Action item >> Reproduce word for word every line of the entries below, from the line containing "Given: Click the 计划名称 column header" through the final line, and nothing else.

Items listed in a dataset >>
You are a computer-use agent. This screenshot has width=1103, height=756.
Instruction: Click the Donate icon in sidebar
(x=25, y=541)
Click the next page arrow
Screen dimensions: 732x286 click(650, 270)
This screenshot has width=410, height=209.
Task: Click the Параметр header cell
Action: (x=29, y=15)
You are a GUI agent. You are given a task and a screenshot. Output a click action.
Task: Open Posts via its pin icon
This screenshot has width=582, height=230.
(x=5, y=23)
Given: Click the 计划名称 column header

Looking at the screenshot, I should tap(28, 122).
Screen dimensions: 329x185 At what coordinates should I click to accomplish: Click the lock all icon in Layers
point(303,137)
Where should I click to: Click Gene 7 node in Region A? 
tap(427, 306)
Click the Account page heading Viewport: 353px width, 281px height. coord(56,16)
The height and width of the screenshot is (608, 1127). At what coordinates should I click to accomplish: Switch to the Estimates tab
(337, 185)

The completed task >>
Given: Click the 计划名称 column header

Looking at the screenshot, I should tap(28, 122).
Screen dimensions: 329x185 At what coordinates should I click to accomplish: Click the lock all icon in Layers
point(303,137)
Where should I click to: Click Gene 7 node in Region A? 
tap(427, 306)
Click the Account page heading Viewport: 353px width, 281px height. coord(56,16)
The height and width of the screenshot is (608, 1127). At what coordinates should I click to accomplish: Switch to the Estimates tab
(337, 185)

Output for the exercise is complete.